## PROBLEM TO SOLVE
Reproduce verbatim the records starting at the line that contains "Viewport: 460px width, 412px" and ending at the line that contains "This screenshot has width=823, height=1456.", including both of those lines.

## STORED DATA
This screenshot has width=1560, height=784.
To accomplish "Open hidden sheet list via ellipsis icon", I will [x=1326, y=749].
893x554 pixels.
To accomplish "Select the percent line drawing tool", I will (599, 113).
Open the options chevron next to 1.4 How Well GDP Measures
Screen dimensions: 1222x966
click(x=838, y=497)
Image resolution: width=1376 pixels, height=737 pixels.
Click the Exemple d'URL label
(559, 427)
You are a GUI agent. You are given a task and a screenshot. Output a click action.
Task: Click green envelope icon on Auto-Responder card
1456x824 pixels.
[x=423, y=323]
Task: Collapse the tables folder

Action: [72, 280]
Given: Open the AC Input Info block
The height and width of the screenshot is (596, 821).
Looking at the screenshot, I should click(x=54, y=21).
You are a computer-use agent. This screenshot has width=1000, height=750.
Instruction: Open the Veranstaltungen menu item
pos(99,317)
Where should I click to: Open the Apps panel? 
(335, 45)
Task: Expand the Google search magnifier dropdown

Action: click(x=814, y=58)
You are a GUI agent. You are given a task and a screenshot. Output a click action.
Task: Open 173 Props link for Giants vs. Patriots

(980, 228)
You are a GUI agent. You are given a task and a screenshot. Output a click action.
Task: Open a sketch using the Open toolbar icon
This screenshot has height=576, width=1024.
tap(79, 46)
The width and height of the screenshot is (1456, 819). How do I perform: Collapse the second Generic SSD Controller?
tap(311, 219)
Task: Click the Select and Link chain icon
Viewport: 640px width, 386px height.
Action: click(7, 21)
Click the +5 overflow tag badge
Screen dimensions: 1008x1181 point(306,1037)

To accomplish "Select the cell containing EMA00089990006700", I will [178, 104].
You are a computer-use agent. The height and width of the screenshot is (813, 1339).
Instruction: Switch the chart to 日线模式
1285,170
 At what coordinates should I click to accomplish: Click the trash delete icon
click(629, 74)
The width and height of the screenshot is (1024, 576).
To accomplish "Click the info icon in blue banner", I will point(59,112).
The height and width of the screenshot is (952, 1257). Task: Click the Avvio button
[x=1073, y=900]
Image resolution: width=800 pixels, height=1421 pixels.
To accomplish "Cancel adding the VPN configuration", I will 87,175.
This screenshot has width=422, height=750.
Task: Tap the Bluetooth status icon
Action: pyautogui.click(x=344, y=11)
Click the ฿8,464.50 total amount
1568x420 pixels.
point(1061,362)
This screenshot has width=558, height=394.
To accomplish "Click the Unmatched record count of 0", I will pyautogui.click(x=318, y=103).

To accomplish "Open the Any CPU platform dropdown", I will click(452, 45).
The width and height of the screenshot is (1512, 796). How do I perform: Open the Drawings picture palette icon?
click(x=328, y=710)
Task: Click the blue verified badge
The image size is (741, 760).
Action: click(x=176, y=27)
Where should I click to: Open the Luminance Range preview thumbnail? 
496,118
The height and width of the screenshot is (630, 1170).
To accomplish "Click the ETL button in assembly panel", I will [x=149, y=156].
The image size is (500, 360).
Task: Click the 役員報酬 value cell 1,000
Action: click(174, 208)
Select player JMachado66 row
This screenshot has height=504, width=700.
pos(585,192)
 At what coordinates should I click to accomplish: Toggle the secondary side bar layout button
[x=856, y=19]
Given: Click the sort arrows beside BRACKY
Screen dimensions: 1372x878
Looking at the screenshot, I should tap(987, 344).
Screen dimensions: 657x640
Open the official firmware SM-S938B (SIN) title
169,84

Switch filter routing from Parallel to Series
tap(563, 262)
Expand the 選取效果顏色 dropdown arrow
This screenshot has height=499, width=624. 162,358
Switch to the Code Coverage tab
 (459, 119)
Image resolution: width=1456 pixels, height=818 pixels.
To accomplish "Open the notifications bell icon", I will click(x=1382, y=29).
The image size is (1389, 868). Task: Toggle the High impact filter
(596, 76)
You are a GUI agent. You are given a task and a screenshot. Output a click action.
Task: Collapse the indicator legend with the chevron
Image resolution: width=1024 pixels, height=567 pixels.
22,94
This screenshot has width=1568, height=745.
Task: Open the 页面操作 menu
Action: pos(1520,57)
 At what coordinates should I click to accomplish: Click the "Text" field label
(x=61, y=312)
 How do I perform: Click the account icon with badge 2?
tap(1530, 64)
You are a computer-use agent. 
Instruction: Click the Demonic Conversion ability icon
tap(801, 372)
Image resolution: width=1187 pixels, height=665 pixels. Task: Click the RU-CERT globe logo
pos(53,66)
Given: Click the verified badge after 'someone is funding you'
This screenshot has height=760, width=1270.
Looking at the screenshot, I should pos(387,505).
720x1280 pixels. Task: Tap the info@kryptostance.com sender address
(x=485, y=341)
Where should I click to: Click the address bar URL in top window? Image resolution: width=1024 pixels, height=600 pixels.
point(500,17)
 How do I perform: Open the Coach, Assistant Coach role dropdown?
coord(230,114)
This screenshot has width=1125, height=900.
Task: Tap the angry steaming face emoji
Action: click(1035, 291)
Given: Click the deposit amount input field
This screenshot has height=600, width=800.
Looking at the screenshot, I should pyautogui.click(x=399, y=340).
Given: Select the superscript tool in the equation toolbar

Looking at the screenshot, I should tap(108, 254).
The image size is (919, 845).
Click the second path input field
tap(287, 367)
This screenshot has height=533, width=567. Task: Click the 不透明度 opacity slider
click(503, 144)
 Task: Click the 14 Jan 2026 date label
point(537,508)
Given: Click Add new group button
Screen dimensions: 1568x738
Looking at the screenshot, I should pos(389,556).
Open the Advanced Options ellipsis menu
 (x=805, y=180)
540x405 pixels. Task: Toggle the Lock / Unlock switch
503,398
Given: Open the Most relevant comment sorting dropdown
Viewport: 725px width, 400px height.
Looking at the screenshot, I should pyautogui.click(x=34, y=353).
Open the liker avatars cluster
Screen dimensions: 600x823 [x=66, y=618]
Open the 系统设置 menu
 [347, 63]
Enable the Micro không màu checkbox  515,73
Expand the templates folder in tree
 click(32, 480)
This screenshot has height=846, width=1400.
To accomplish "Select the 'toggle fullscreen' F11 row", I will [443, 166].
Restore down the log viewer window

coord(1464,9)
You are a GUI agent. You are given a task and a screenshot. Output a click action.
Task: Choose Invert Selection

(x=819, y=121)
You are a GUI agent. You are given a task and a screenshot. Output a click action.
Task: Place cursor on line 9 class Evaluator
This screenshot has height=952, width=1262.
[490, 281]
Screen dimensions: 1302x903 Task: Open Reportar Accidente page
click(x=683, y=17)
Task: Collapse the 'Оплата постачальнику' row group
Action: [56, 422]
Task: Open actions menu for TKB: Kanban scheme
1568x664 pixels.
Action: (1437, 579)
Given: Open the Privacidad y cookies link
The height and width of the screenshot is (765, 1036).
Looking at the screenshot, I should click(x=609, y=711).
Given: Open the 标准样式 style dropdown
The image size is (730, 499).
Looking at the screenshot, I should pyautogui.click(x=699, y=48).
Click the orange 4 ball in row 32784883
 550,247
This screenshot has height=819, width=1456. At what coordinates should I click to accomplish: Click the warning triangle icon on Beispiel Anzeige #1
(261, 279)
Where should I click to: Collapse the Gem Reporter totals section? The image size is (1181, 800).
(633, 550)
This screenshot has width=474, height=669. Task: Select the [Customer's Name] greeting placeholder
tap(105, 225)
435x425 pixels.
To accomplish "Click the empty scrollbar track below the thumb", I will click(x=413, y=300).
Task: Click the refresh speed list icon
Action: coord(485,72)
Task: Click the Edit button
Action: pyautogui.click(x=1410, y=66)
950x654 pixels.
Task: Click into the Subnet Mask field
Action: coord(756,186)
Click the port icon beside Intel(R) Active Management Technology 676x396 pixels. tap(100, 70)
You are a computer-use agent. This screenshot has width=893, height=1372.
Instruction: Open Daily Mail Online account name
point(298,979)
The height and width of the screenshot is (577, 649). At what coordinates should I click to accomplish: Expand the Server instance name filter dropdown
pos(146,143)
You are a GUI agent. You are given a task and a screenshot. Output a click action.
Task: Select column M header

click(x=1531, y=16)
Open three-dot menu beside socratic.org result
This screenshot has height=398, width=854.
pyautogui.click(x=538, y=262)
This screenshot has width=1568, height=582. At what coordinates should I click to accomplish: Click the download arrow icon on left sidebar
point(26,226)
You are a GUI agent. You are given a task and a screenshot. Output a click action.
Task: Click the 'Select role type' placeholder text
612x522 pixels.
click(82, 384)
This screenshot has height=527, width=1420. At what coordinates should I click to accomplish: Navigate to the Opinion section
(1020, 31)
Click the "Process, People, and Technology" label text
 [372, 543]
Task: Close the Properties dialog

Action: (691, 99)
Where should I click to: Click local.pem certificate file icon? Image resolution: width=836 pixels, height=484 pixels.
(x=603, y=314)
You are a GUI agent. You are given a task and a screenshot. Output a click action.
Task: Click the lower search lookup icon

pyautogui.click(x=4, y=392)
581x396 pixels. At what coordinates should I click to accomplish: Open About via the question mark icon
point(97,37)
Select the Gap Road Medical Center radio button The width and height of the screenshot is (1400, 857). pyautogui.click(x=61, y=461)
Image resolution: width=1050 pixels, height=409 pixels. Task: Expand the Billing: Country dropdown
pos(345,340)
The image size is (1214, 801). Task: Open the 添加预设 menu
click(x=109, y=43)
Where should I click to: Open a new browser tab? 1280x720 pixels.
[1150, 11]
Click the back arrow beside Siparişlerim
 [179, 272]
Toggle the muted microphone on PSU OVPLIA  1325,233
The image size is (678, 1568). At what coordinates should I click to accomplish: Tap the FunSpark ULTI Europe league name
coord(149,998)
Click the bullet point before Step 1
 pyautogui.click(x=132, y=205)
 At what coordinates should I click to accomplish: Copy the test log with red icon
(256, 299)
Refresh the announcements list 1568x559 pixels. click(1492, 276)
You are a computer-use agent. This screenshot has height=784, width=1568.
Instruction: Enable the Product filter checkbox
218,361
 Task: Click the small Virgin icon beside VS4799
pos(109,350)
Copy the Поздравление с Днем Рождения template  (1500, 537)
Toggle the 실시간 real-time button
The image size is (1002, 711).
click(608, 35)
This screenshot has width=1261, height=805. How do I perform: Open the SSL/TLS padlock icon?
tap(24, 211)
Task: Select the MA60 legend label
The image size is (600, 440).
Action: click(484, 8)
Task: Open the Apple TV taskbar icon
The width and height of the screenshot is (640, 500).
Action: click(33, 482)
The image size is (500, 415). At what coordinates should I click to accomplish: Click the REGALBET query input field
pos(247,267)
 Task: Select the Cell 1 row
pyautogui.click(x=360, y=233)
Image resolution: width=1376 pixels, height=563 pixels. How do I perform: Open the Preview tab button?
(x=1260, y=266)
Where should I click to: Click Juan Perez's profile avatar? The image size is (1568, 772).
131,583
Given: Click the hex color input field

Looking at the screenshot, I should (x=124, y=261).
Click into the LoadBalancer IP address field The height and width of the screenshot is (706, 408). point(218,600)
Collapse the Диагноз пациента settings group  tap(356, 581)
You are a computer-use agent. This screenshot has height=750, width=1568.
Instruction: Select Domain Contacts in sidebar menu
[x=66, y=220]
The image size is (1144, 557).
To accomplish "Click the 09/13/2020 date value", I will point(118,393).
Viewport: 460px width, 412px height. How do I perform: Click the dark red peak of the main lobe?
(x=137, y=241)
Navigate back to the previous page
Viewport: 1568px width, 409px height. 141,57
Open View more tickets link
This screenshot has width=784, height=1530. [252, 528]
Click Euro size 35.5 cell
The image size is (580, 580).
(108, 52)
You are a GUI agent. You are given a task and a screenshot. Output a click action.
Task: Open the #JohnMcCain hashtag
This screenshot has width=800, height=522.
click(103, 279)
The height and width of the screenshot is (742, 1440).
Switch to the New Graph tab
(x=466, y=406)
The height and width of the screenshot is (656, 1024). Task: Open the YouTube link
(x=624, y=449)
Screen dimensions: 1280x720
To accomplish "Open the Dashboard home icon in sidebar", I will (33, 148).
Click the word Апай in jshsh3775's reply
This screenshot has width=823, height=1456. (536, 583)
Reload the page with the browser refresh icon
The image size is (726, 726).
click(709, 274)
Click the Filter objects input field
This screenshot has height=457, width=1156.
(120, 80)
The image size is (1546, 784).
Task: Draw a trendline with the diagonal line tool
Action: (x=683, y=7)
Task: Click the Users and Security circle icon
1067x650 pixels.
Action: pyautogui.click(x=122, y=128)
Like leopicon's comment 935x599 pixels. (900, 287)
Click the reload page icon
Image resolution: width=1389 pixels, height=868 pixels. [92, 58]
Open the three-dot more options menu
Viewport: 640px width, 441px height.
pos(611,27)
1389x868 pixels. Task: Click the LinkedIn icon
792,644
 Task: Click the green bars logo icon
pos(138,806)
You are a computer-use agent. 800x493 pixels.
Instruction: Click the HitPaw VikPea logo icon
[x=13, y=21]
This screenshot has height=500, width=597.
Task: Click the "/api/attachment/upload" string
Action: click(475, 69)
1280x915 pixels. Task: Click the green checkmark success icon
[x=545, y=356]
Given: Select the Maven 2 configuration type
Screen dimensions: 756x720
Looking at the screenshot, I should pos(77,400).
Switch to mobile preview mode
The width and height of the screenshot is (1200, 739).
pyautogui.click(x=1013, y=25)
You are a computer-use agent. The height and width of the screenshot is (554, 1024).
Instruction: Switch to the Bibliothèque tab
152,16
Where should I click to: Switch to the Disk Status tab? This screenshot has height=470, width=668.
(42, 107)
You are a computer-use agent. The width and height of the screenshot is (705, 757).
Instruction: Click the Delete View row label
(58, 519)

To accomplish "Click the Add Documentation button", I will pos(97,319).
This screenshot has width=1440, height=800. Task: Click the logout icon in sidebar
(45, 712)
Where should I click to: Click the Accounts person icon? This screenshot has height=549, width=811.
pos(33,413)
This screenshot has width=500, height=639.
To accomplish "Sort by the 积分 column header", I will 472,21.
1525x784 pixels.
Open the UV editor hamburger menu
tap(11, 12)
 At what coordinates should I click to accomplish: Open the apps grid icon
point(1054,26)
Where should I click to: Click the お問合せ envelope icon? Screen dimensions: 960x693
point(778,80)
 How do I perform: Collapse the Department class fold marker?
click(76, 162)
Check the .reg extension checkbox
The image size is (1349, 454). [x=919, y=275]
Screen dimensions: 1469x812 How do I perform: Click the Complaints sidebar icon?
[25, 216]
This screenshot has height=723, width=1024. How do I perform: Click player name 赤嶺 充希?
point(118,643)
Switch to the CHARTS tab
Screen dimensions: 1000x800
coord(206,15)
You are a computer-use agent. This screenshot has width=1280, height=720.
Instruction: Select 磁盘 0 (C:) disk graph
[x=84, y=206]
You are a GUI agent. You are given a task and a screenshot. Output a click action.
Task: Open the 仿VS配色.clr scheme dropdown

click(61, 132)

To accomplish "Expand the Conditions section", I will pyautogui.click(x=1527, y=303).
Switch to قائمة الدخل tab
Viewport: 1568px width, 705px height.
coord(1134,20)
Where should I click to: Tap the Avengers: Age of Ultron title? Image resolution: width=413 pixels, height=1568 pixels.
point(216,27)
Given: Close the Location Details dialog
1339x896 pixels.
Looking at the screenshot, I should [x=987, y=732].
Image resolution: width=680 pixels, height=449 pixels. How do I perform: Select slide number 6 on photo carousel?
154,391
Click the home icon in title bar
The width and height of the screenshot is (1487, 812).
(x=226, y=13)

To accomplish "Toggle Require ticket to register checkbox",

## TASK ANSWER
Viewport: 460px width, 412px height. How do I perform: Click the dark red peak of the main lobe?
(x=137, y=241)
Navigate back to the previous page
Viewport: 1568px width, 409px height. 141,57
Open View more tickets link
This screenshot has width=784, height=1530. [252, 528]
Click Euro size 35.5 cell
The image size is (580, 580).
(108, 52)
You are a GUI agent. You are given a task and a screenshot. Output a click action.
Task: Open the #JohnMcCain hashtag
This screenshot has width=800, height=522.
click(103, 279)
The height and width of the screenshot is (742, 1440).
Switch to the New Graph tab
(x=466, y=406)
The height and width of the screenshot is (656, 1024). Task: Open the YouTube link
(x=624, y=449)
Screen dimensions: 1280x720
To accomplish "Open the Dashboard home icon in sidebar", I will (33, 148).
Click the word Апай in jshsh3775's reply
This screenshot has width=823, height=1456. (536, 583)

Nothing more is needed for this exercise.